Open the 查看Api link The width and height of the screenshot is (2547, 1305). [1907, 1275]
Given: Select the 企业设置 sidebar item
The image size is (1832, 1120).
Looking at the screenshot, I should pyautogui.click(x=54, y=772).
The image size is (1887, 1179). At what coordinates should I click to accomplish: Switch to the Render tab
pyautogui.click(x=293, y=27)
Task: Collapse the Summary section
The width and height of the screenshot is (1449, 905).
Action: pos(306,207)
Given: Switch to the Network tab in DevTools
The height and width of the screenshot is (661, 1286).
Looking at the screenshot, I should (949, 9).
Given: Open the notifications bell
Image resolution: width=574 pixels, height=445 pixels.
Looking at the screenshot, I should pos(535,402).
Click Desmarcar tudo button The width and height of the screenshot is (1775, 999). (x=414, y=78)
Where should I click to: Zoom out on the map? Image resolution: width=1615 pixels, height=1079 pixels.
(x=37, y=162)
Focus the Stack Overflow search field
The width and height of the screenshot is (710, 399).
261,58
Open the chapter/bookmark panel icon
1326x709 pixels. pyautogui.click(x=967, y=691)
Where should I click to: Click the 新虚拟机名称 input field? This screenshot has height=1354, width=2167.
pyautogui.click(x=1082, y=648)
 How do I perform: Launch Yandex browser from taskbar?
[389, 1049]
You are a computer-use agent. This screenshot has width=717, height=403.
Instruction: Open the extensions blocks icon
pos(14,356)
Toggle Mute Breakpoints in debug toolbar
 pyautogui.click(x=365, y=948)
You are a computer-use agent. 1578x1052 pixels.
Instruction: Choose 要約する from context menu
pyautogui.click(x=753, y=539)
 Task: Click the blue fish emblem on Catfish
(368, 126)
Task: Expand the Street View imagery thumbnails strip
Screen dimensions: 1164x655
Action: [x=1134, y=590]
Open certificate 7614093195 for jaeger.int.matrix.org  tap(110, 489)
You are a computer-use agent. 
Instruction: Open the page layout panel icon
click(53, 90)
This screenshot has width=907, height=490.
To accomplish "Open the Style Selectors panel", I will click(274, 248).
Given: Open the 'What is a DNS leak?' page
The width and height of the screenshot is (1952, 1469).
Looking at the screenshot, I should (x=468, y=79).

> [PROBLEM DESCRIPTION]: Where a line above holds the string "computer", copy that line.

> [ANSWER SPACE]:
You are a computer-use agent. This screenshot has width=717, height=403.
You are a computer-use agent. 1578x1052 pixels.
You are a computer-use agent. 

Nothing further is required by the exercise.